Deleting a resource using http DELETE

Question

So, given that the DELETE verb in Http is idempotent, when I issue the following request, what should happen the second (or third, or fourth, etc...)?

DELETE         


        

Answer 1

First DELETE: 200 or 204.

Subsequent DELETEs: 200 or 204.

Rationale: DELETE should be idempotent. If you return 404 on a second DELETE, your response is changing from a success code to an error code. The client program may take incorrect actions based on the assumption the DELETE failed.

Example:

• Suppose your DELETE operation is part of a multi-step operation (or a "saga") executed by the client program.
• The client program may be a mobile app performing a bank transaction, for example.
• Let's say the client program has an automatic retry for a DELETE operation (it makes sense, because DELETE is supposed to be idempotent).
• Let's say the first DELETE was executed successfully, but the 200 response got lost on its way to the client program.
• The client program will retry the DELETE.
• If the second attempt returns 404, the client program may cancel the overall operation because of this error code.
• But because the first DELETE executed successfully on the server, the system may be left at an inconsistent state.
• If the second attempt returns 200 or 204, the client program will proceed as expected.

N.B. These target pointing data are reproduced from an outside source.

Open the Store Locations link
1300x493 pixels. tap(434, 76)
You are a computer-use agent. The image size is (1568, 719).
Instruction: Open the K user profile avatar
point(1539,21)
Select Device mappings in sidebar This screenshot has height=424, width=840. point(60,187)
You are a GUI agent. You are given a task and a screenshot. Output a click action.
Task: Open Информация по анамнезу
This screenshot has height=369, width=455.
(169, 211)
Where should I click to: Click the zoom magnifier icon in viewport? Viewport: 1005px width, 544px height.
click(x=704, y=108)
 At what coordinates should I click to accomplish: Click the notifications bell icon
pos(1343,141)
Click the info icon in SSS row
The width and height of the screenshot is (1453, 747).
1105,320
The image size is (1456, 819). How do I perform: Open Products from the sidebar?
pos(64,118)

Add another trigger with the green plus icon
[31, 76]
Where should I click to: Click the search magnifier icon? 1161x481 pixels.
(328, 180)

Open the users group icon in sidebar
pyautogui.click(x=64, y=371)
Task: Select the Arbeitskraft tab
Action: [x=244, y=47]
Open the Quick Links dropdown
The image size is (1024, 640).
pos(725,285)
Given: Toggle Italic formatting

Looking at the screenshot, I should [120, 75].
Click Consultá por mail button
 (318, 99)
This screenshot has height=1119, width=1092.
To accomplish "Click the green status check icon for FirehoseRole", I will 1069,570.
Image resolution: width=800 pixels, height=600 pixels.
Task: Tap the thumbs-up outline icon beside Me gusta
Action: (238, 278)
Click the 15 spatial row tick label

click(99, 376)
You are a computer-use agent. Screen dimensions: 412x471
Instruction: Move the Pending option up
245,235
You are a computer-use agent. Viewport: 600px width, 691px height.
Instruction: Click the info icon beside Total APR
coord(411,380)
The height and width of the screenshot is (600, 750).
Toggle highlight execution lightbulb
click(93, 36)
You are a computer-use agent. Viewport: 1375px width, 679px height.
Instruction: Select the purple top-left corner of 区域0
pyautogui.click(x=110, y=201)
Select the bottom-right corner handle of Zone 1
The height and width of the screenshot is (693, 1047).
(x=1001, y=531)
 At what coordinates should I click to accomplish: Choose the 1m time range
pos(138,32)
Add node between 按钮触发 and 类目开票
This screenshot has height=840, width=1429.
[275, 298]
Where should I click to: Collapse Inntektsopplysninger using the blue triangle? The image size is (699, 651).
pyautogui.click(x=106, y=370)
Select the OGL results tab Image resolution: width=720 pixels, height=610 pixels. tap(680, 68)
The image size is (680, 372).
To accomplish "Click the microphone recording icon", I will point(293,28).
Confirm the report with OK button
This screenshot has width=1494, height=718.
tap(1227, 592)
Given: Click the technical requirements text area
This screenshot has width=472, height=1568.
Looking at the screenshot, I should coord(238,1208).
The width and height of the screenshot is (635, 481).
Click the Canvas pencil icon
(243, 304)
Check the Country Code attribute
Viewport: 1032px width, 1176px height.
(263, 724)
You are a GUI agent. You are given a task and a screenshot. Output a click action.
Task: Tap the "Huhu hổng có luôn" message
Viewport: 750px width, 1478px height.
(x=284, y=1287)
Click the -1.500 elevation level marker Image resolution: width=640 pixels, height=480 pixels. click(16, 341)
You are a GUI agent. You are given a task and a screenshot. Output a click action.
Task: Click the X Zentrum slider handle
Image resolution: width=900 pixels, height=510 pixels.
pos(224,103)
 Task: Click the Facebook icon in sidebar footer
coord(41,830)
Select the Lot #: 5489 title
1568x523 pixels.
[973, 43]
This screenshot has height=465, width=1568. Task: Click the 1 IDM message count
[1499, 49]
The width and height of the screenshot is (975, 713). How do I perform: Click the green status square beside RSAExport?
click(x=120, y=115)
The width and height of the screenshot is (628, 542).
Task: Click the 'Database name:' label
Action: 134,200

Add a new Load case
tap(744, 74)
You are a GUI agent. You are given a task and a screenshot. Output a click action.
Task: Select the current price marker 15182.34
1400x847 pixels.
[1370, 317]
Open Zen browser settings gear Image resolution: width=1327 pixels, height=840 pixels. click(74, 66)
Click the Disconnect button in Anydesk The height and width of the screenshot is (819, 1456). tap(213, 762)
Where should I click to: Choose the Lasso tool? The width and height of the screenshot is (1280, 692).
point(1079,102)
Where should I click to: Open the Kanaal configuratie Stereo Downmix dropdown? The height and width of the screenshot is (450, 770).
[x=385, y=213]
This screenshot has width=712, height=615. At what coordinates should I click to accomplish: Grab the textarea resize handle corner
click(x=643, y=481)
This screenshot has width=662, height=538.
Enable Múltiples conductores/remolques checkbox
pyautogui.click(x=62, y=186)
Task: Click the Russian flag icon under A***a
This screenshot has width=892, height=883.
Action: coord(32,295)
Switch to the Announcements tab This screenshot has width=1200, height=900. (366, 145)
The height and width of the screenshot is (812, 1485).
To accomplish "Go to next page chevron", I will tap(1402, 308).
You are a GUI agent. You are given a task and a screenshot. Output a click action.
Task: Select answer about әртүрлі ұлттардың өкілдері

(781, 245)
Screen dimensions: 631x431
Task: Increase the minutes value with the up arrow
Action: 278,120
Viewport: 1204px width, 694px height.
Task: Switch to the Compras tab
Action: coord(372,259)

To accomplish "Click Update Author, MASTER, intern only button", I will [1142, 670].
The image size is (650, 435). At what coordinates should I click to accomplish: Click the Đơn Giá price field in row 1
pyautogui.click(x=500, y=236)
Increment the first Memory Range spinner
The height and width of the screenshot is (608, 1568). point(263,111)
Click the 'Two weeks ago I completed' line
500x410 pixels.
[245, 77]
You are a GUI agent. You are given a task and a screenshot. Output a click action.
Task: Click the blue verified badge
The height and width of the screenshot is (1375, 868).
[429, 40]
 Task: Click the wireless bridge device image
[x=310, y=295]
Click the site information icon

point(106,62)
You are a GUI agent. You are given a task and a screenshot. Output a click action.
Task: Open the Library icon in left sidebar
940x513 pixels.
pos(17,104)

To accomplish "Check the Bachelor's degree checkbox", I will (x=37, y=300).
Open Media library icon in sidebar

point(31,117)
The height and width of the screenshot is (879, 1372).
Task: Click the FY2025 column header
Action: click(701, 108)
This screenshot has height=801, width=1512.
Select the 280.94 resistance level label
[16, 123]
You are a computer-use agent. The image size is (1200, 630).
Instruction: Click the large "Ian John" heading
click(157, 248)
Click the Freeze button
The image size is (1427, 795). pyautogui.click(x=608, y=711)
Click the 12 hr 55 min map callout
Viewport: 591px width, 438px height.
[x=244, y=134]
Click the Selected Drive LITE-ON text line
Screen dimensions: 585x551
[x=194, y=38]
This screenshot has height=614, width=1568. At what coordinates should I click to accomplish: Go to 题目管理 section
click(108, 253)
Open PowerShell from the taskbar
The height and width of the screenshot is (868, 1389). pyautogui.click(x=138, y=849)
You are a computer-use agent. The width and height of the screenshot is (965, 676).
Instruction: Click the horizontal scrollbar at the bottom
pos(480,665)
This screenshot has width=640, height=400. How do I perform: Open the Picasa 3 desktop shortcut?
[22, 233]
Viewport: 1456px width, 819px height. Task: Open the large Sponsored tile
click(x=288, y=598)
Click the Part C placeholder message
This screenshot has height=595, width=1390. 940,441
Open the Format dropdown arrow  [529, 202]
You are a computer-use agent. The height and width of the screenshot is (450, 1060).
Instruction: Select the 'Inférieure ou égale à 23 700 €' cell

Just to illustrate the use of this approach, the HTTP API style guide for PayPal has the following guideline:

DELETE: This method SHOULD return status code 204 as there is no need to return any content in most cases as the request is to delete a resource and it was successfully deleted.

As the DELETE method MUST be idempotent as well, it SHOULD still return 204, even if the resource was already deleted. Usually the API consumer does not care if the resource was deleted as part of this operation, or before. This is also the reason why 204 instead of 404 should be returned.